= Uma Sudhir =

Indian journalist

Uma Sudhir is an Indian journalist, who was the executive editor of the South Indian division of the television news network NDTV. She resigned from NDTV on 14 February 2026, after 27 years in the company. Sudhir has been the recipient of a number of awards including the Ramnath Goenka Excellence in Journalism Award and the Chameli Devi Jain Award for Outstanding Women Mediapersons.

== Biography ==
Born in the city of Thiruvananthapuram, Uma spent her childhood in a number of cities around India such as Mumbai and Hyderabad, and eventually completed her schooling and her undergraduate studies in New Delhi. She entered the field of journalism through a one year programme at the Times School of Journalism in 1989 and began her career at The Times of India in New Delhi. She is noted have been the features editor of the newspaper during Miss Universe 1994 and was the one to cover Sushmita Sen winning the peagant. Uma married a peer journalist T. S. Sudhir and moved to the city of Hyderabad around August 1995.

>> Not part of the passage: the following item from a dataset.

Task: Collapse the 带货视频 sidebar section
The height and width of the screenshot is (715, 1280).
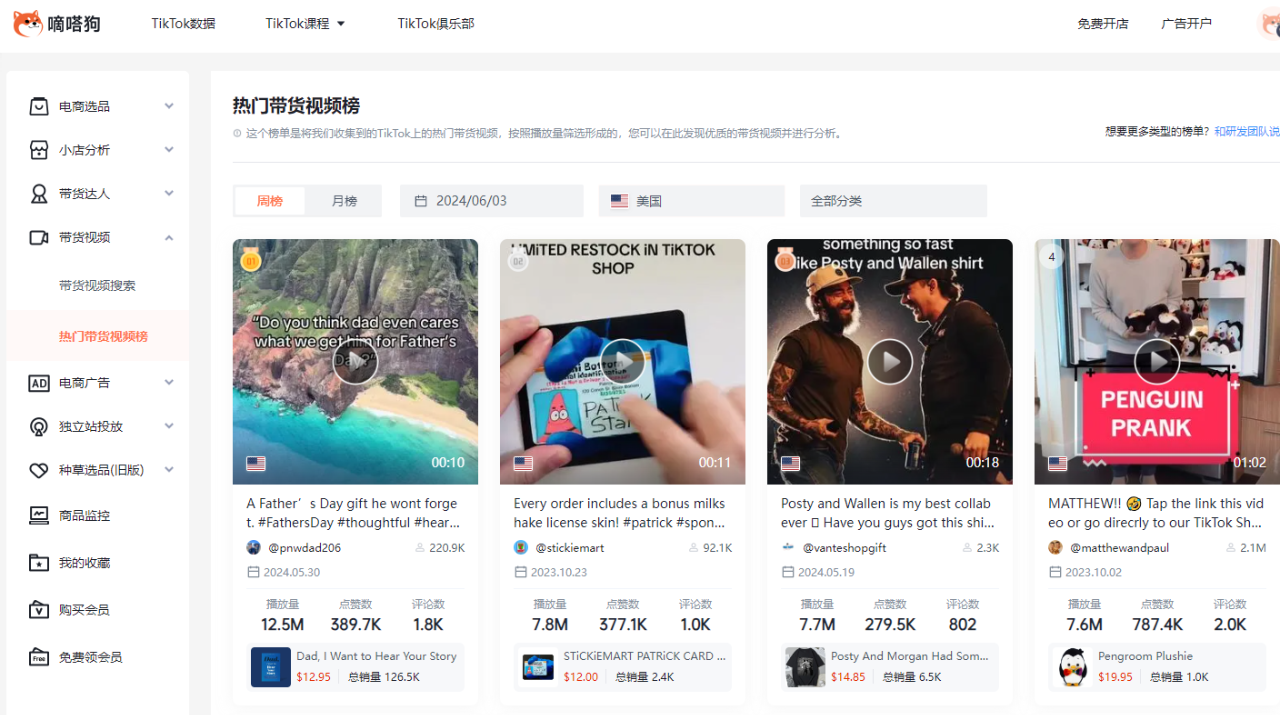Action: click(169, 238)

She was responsible for the political coverage of N. Chandrababu Naidu's rebellion against N. T. Rama Rao in the state of Andhra Pradesh which began days after her shifting to its capital of Hyderabad. During her employment at the Times Group, she had also been involved in working with its business news, The Economic Times. In 1998, Uma moved to the new television channel Star News (later renamed to NDTV). Over the following period, she was appointed as the resident editor in the city of Hyderabad and eventually became the executive editor of the South Indian division of the television network of NDTV.

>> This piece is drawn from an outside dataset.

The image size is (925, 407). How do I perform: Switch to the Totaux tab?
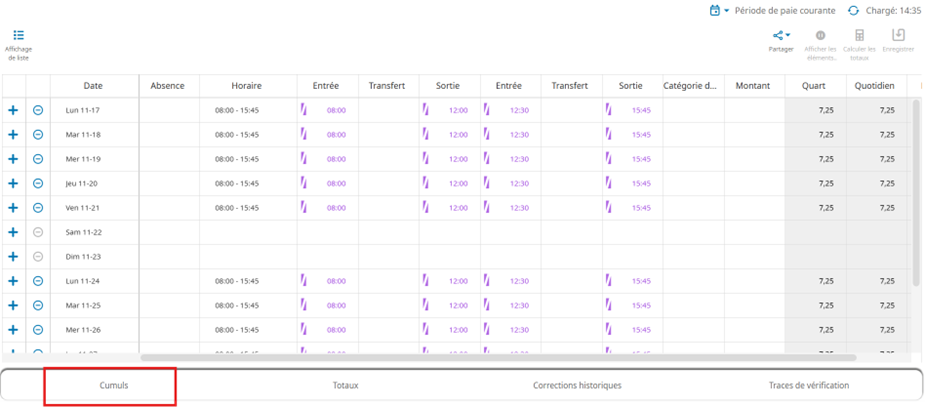click(345, 385)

In 2015, she won the Ramnath Goenka Excellence in Journalism Award in the category of broadcast journalism. On 6 March 2017, she also became the recipient of the Chameli Devi Jain Award for Outstanding Women Mediapersons for "[h]er incisive and analytical reports [that] help create awareness of ground realities in various states". She has also been recognised by the Confederation of Indian Industry as an industry leader in her field of work.

== Personal life ==
Uma is married to TS Sudhir, a Chevening scholar from Palakkad, Kerala.

== Controversy ==
Uma Sudhir was engulfed in controversy related to her spouse TS Sudhir during MeToo movement in India.